Sungguh menarik menyimak
kembali editorial Koran Tempo (14/01). Secara garis besar, tulisan yang
bertajuk 'Aturan Keras Soal Rokok' itu merupakan suatu dukungan terhadap
pasal Nomor 109 Tahun 2012 yang sudah diratifikasi pemerintah, baru-baru
ini.
Kemunculan peraturan
pemerintah (PP) ini memiliki dua pengertian. Di satu sudut, PP ini adalah
penguatan Perda Anti Rokok seperti yang sudah berjalan di beberapa kota:
Kota Padang Panjang (Perda Nomor 8 Tahun 2009), Kota Palembang (Perda
Nomor 7 Tahun 2009), Kota Tangerang (Perda Nomor 5 Tahun 2010), Kota
Bogor (Perda Nomor 12 Tahun 2009), Kota Bandung (Perda Nomor 11 Tahun
2005), Kota Surabaya (Perda Nomor 5 Tahun 2008). Namun di sisi lain, bisa
pula bermakna untuk mengakhiri kontroversi rokok yang berkepanjangan.
Alasan mendasar yang jadi
pokok persoalan di sini sebenarnya cukuplah sederhana. Yaitu, menjauhkan
masyarakat dari bahaya merokok. Jika kita lihat fakta yang ada di
Indonesia memang cukup memprihatinkan. Dari tahun ke tahun kurva jumlah
perokok aktif semakin naik. Ironisnya lagi, para perokok pemula juga
semakin muda (di kisaran usia 10 tahun). Kini, dua dari tiga pria di
Indonesia adalah perokok pasif.
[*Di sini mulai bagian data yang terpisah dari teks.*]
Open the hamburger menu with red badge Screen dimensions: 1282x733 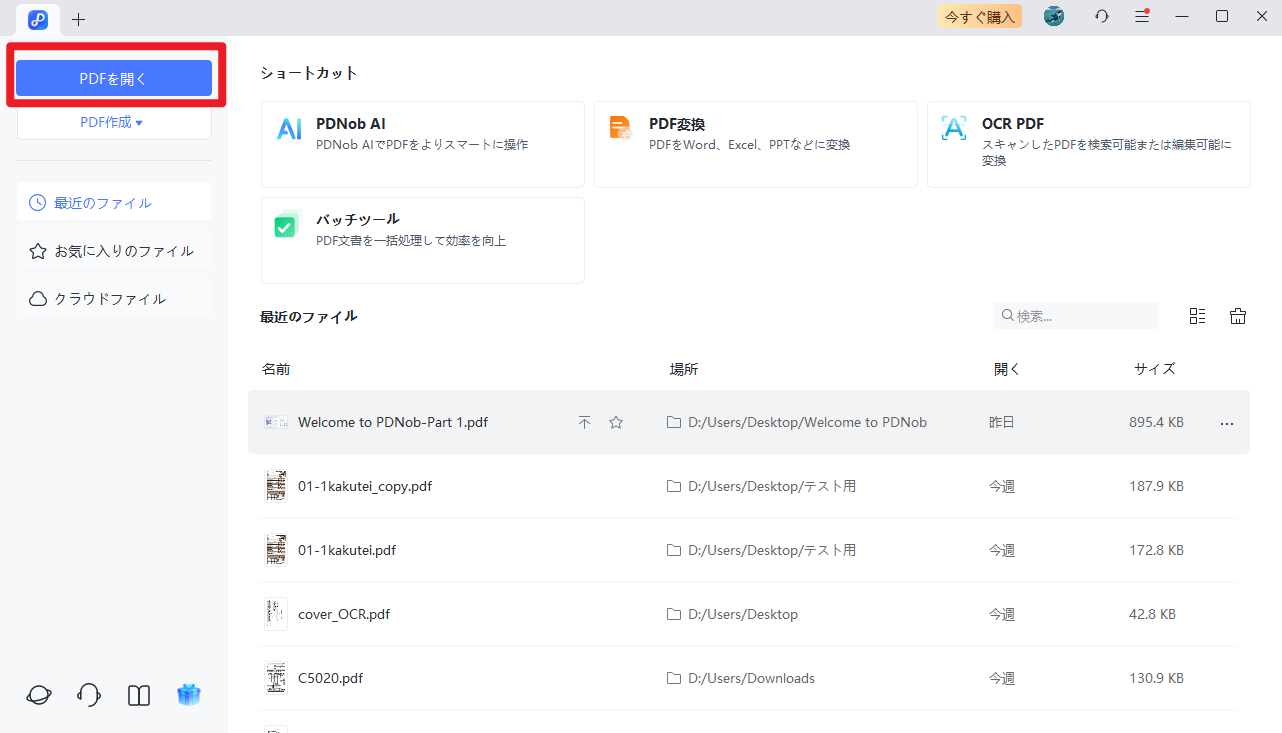pyautogui.click(x=1141, y=16)
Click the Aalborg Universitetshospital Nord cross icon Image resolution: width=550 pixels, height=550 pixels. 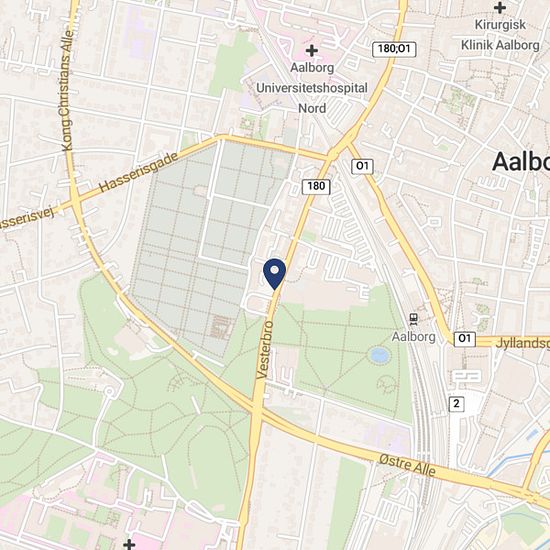(x=311, y=51)
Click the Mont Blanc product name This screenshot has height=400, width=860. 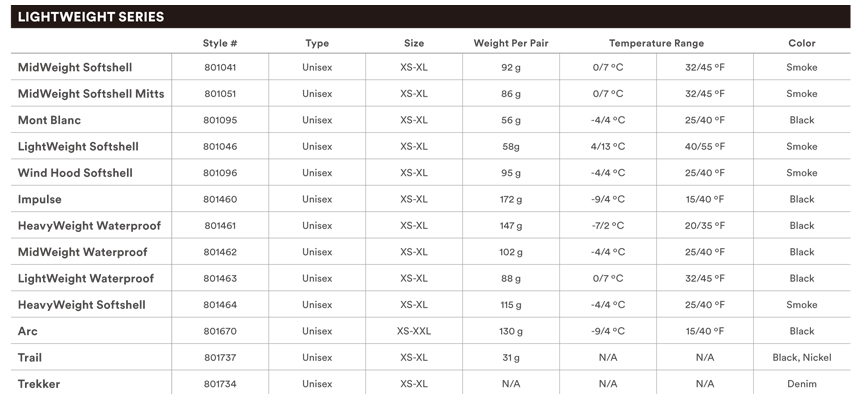click(49, 120)
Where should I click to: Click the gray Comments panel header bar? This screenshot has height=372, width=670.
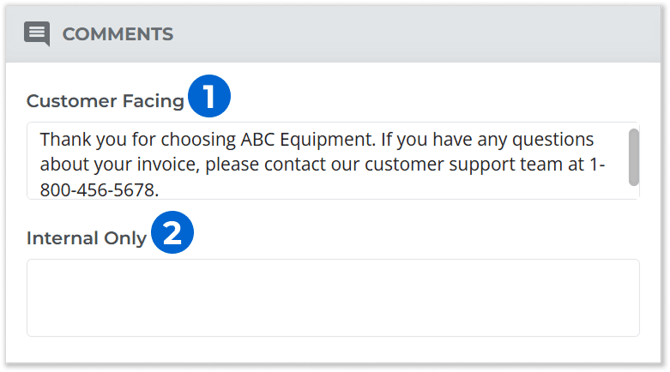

Menurut Badan Kesehatan Dunia (WHO),
Indonesia berada di urutan ketiga setelah China dan India.
Padahal, dalam pengertian
dunia medis, rokok memang berpotensi merusak kesehatan tubuh seseorang.
Banyak sekali penyakit berbahaya yang ditimbulkan dari merokok. Misalnya,
kanker, serangan jantung, impotensi, gangguan kehamilan dan janin.
Tak heran, di kancah
internasional, kondisi Indonesia sering menuai kritik tajam. Indonesia
dianggap tertinggal jauh dengan negara-negara tetangga seperti Malaysia,
Thailand dan Singapura. Tidak pula lebih baik dari Australia yang sudah
menerapkan aturan ketat untuk peredaran rokok. Di sana, gambar dan
peringatan bahaya merokok menempati 75% dari bungkus rokok. Batas minimal
usia untuk mengkonsumsi rokok juga diatur secara ketat. Penjualan rokok
pun tidak dilakukan secara bebas (eceran).
Secara personal penulis
mengapresiasi itikad baik pemerintah dalam mengurangi pengguna rokok.
Walau bagaimanapun anak-anak memang harus dijauhkan dari rokok. Akan
tetapi, di sisi lain, persoalan yang kita hadapi di negara ini
sesungguhnya sangatlah kompleks. Dan, kita harus membuka mata lebar-lebar
untuk melihat semua permasalahan yang ada.
Kita harus mengakui bahwa
Indonesia memiliki segudang pengalaman dan kultur tentang rokok yang jauh
berbeda dengan Australia, Malaysia, Thailand dan Singapura - negara-negara
yang tengah kita jadikan rujukan. Karena itu, menurut hemat penulis,
ketidaksamaan langkah antara Indonesia dengan negara itu adalah wajar.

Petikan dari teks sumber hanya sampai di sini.